Different chickens have different life expectancies. Commercial meat breeds have the shortest lifespan and usually need to be processed at the 6-10 week mark. Hylines and Isa Browns generally live between 2-3 years. Some duel-purpose heritage breeds like Australoprs can live 6-10 years, with the added bonus of being meaty enough to process once they finish laying. Though they are better suited to making soup and broth than roasted as the older they are, the tougher they get. But they make a very flavourful and highly nutritious chicken soup 

Disadvantages of keeping chickens

Honestly, there are not many disadvantages to keeping chickens if they are well set up, their coop is properly built and their needs are met. It is important to remember if they can escape, they will. They will happily devour and scratch up new seedlings and eat your veggies. But a well-built and properly designed coop will prevent this.

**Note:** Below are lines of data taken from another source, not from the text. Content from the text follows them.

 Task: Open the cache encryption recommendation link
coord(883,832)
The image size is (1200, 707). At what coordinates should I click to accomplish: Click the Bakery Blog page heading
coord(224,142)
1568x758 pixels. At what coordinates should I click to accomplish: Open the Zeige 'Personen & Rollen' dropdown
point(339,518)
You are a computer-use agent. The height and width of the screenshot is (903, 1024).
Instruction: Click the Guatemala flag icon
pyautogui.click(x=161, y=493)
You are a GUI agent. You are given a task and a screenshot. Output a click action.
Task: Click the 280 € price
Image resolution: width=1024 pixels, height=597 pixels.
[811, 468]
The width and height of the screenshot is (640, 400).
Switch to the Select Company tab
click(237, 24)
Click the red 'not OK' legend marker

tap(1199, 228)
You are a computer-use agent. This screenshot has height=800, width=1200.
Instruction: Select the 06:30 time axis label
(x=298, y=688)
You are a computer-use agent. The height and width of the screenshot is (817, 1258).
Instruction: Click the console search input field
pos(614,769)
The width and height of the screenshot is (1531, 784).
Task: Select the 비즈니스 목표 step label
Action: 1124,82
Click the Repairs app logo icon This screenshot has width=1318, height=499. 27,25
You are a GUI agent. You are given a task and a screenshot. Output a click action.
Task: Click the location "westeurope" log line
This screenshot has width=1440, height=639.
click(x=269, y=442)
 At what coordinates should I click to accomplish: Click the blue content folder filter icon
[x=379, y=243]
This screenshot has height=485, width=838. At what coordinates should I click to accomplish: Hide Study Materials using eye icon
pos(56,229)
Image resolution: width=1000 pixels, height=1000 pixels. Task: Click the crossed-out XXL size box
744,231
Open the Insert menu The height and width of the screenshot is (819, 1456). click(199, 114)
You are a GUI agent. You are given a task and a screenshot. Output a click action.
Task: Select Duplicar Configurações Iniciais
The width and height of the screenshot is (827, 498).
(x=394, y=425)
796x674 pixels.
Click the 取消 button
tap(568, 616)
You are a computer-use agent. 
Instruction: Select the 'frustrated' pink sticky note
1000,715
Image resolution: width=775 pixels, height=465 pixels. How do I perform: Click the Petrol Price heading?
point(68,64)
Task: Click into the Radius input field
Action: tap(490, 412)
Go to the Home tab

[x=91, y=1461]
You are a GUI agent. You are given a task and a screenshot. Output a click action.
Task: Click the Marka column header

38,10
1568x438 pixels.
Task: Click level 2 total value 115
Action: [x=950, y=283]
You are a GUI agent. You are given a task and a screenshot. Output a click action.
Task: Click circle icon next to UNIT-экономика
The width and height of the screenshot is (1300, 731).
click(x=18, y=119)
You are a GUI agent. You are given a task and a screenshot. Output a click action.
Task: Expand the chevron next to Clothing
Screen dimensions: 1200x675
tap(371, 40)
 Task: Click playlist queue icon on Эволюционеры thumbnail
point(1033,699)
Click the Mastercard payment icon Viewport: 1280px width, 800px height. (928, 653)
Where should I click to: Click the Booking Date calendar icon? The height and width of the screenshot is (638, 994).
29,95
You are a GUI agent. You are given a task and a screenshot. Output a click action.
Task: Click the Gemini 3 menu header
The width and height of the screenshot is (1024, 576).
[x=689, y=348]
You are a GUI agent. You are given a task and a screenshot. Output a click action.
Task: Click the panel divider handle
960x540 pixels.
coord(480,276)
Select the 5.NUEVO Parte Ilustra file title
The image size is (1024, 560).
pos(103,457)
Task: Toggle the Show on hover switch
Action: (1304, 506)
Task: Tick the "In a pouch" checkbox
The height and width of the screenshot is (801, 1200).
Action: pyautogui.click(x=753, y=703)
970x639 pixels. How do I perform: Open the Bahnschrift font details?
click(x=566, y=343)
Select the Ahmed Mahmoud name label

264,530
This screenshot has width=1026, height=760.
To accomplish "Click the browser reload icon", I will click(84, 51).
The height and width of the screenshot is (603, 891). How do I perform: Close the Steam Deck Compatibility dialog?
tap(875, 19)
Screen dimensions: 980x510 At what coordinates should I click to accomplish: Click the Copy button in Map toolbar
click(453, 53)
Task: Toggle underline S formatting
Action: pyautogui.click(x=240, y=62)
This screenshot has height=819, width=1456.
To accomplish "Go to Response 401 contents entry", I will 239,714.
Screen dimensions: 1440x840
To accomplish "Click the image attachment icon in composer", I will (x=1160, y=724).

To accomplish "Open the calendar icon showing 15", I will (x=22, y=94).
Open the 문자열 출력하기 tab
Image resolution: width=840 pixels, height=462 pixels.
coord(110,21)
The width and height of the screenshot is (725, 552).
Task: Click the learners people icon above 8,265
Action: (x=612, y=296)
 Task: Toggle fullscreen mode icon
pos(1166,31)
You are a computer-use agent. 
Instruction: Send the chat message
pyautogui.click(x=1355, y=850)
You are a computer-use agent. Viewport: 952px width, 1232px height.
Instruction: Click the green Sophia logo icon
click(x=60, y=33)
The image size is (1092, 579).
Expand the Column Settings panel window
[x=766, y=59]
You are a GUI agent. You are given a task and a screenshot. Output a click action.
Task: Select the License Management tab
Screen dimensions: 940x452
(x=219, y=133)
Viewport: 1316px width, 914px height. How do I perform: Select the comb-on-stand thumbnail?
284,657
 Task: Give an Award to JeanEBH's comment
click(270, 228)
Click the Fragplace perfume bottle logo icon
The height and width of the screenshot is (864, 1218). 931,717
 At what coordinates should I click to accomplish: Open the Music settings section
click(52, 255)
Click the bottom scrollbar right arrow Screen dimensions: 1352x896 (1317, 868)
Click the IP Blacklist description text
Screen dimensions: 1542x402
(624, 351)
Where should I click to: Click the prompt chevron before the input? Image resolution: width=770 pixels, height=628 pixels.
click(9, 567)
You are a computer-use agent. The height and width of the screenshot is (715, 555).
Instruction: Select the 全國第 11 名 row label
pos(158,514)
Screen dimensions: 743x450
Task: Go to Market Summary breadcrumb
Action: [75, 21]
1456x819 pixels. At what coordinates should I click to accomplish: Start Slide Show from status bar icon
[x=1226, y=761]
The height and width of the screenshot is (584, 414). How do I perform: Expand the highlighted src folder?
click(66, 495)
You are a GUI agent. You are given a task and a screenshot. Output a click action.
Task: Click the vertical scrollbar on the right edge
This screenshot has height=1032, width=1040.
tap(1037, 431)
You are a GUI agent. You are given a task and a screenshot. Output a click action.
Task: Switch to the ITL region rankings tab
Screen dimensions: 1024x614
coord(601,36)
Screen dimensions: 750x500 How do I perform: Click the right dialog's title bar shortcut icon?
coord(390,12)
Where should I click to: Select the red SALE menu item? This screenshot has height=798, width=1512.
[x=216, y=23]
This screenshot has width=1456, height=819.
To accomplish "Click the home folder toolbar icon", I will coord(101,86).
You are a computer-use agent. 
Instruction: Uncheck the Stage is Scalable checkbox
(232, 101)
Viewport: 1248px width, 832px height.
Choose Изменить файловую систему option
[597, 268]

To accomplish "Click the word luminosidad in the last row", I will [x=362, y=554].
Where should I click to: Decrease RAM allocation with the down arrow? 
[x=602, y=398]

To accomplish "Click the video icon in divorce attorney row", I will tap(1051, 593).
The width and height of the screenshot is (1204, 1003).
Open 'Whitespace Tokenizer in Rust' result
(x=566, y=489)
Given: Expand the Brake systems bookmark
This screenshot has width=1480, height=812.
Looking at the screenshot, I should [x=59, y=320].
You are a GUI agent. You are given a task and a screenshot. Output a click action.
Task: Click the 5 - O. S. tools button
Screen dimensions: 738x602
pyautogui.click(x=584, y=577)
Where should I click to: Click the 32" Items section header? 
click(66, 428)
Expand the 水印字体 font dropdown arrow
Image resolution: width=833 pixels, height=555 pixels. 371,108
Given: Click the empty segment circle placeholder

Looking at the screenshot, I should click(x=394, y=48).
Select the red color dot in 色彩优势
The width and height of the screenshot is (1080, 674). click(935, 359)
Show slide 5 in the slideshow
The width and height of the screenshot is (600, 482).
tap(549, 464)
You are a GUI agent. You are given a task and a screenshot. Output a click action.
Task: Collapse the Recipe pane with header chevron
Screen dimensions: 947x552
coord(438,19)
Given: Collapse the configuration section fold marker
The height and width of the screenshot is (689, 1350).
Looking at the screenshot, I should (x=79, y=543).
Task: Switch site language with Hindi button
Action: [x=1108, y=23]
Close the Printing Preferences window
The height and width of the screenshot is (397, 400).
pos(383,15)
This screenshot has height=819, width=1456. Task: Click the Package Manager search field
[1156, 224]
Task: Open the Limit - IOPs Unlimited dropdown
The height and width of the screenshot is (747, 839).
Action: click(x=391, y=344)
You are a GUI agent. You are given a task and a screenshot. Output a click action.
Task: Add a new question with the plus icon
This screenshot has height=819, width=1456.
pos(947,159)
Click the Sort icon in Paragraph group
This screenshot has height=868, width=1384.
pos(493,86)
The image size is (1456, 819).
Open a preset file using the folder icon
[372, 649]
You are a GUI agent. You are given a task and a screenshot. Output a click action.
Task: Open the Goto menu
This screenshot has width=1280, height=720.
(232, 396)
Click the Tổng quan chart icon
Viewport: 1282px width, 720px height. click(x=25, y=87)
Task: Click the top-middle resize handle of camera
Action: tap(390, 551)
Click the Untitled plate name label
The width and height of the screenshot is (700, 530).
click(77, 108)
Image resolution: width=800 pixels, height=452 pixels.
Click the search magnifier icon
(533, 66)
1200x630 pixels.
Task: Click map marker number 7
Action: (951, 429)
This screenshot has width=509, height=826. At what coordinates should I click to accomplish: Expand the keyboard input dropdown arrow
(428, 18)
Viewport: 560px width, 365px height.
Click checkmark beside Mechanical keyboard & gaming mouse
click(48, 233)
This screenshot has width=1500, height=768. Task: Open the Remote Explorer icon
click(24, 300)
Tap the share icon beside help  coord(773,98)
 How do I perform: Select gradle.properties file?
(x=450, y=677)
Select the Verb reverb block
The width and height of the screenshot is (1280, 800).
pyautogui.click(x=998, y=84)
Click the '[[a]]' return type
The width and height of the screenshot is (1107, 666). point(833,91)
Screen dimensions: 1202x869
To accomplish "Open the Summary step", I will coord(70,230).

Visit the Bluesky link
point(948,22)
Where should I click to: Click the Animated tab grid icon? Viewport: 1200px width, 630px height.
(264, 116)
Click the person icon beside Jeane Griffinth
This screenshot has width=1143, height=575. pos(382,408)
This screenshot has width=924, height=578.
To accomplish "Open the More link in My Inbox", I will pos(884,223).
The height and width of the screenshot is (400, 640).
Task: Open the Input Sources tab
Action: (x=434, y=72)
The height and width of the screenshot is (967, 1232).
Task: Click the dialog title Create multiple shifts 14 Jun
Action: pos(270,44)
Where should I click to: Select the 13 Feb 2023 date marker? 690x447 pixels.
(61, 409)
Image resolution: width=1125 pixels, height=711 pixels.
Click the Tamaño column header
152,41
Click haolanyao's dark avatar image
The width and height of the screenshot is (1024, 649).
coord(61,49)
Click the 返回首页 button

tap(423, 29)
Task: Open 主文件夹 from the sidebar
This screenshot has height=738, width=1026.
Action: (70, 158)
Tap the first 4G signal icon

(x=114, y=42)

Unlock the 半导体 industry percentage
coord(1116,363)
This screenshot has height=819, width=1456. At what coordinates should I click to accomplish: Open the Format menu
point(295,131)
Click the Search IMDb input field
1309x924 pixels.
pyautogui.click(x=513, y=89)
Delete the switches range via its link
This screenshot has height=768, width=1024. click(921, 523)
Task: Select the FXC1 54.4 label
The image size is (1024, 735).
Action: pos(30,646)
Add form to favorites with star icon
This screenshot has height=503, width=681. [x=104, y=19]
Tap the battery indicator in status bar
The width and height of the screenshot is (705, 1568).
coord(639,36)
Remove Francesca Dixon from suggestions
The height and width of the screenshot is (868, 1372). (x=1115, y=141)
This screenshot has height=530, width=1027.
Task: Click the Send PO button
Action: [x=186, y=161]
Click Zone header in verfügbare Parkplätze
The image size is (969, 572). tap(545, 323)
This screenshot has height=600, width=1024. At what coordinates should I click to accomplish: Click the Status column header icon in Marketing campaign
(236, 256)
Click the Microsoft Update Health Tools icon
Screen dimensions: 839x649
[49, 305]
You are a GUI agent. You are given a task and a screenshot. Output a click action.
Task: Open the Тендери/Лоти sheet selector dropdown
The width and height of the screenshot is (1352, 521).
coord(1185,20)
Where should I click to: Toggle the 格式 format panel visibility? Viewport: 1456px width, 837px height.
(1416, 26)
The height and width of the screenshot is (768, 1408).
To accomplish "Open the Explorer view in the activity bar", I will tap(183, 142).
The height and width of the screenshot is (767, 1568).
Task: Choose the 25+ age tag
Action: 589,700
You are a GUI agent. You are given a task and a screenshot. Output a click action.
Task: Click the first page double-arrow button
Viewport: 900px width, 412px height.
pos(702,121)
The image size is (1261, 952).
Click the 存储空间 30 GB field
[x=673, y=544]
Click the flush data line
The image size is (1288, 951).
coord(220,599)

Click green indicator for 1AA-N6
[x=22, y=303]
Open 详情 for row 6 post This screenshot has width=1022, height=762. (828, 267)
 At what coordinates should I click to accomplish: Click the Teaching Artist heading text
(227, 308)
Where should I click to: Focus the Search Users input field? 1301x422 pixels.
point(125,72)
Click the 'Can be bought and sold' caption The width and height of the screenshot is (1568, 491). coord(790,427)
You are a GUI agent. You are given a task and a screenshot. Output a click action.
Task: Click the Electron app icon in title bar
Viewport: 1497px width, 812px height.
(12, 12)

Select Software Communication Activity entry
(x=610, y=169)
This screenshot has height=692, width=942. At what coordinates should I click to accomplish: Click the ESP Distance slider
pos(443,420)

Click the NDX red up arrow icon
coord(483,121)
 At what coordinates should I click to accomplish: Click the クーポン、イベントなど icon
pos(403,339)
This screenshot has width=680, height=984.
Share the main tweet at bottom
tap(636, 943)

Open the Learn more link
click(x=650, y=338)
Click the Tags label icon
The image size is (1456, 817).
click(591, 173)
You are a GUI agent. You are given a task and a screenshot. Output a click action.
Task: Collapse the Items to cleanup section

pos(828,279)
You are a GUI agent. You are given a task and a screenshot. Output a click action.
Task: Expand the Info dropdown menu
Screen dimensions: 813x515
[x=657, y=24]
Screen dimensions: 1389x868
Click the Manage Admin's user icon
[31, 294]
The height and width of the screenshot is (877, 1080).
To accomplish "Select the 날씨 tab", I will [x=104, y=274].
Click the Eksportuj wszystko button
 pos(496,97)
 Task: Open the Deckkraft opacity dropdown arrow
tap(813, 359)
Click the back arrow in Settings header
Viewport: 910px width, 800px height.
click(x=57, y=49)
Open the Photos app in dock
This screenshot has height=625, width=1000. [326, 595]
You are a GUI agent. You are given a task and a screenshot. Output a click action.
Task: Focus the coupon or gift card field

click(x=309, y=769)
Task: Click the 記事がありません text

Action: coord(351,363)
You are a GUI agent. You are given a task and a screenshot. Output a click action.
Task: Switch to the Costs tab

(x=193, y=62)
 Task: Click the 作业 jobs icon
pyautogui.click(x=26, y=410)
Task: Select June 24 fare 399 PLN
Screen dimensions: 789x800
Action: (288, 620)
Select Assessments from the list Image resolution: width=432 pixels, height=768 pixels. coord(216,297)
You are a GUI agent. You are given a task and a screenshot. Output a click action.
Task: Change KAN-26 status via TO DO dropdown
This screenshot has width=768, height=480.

If they happen to escape into the neighbours, it is best to placate them with a dozen or so eggs and offer to replace any plants they may have damaged. 

If you are in the suburbs, you will need to check your council by-laws and build your coop accordingly. They will likely specify the maximum flock size, and distance the coop needs to be from neighbouring fencelines. Nearly all councils prohibit keeping roosters in the suburbs. They are noisy fellows. You will also need to be aware of keeping their coop clean and odour free. 

Food will need to be kept in secure bins to reduce the risk of attracting rodents and chickens should only be fed as much as they can eat. Feeding them excess will attract rats and mice and create a smelly, dirty coop. Which no one wants. 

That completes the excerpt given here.